1. e-waste - Let's see some action! - Peter Judge

    Views and Opinions on Green IT (Apr 19 2011)

    1. e-waste - Let's see some action!  - Peter Judge

      Last week saw the largest investigation by Britain’s Environment Agency (EA) come to fruition as a record 14 alleged e-waste dumpers were brought to court. But most people believe there are many more people getting away with it.

      The fourteen defendants - including individuals and organisations - are accused of illegally exporting e-waste, or WEEE (waste electrical and electronic equipment) to developing countries.

      It is fine to send working second-hand equipment abroad where it can be used. But it is a crime to send non-working kit abroad, because in Africa and South America, old electronics are stripped to their component parts and valuable elements reclaimed, in toxic facilities where children and adults risk their health.

      Now Europe and the US have plenty of rules to limit the amount of e-waste which ends up in the deadly shipments to the developing world, but they have a way of getting watered down as they become law, and the agencies whose job it is to monitor and catch the law-breakers are stretched to the point where a lot of people believe they can simply get away with just disposing of kit any way they see fit.

      Recycling electronics (or as some call it, e-cycling) is a good thing, but it should be done in the country where the kit is used, and it should be done safely. A local industry can spring up that turns old equipment either into useful second-user systems, or else into components that can be reused, or into materials that can be recycled.

      But there has to be proper oversight - or else material which is intended for recycling gets taken abroad, where recycling it will kill people.

      The US Consumer Electronic Association started the eCycling Leadership initiative last week, which aims to recycle a billion pounds (in weight) of WEEE each year by 2016. That is three times as much as was recycled in 2010.

(Stored data entries)
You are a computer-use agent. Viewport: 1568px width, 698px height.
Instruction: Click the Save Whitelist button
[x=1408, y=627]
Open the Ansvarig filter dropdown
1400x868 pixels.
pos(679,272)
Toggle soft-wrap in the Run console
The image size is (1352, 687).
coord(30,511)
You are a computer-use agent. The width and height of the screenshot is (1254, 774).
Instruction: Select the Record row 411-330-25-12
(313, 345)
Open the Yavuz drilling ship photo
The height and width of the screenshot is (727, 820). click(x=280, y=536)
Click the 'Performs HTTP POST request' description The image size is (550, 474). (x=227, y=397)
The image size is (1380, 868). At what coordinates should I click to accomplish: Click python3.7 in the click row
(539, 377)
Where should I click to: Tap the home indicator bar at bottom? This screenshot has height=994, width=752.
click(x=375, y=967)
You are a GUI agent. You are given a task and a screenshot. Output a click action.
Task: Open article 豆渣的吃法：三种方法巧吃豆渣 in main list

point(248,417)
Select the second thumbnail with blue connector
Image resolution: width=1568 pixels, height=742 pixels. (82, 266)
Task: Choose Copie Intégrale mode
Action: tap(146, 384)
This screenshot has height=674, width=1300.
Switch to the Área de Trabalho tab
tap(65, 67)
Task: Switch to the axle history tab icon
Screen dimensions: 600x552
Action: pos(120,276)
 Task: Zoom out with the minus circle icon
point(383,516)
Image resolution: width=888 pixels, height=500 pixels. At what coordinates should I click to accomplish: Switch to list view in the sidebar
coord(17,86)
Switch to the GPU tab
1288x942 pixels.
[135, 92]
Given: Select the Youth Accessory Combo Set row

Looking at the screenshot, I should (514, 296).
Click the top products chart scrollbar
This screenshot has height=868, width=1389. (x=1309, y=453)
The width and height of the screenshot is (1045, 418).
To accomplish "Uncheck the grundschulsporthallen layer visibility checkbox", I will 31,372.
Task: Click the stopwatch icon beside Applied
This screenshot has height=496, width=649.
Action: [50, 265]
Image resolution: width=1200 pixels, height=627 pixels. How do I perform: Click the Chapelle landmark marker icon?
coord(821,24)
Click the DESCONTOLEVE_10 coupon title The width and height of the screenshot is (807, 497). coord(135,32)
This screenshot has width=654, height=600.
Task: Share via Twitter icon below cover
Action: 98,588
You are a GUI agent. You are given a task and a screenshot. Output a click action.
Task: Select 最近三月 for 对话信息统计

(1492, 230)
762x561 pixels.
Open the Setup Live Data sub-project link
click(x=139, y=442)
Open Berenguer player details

**Task requirements**.
1. List the three things the e-waste article says a local recycling industry can turn old equipment into.
2. Answer these questions from the e-waste article:
(a) How many alleged e-waste dumpers were brought to court?
(b) In which two regions does the article say old electronics are stripped to their component parts in toxic facilities?
(c) By what year does the eCycling Leadership initiative aim to recycle a billion pounds of WEEE each year?
3. Carry the e-waste article forward, starting after its final sentence.
None of the stored data entries are needed here.

**Answers by item number**.
1.
- Useful second-user systems
- Components that can be reused
- Materials that can be recycled

2.
(a) Fourteen (14).
(b) Africa and South America.
(c) 2016.

3.
      That is a good aim, but activists have warned the initiative could actually be counter-productive, because it fails to provide the controls, and without them ecycling can shade over into exporting waste. The Basel Action Network (BAN)  has warned that the CEA’s initiative includes recycling companies which have not signed up to the international agreements governing the handling of e-waste.

      When the public thinks of recycling, they do not envisage their old computers and TVs being smashed and burned in China, India or Nigeria," said BAN's executive director Jim Puckett in a statement reported by Reuters. "And yet despite the CEA statement that 'the use of recyclers and downstream processors who dump end-of-life electronics in developing nations' should not be allowed, they continue to offer no concrete commitment to abide by the Basel Convention and the Basel Ban Amendment, which make such exports illegal, period."

      It’s clear that e-waste is going to continue to cause illness and injury until the organisations involved take it seriously and put some muscle into promoting the international agreements - and catching the dumpers who flout them.

      The fourteen who appeared in court in Basildon last week are accused, and innocent till proven guilty. But the sight of e-waste cases in the courts is, in my view, a very good sign indeed.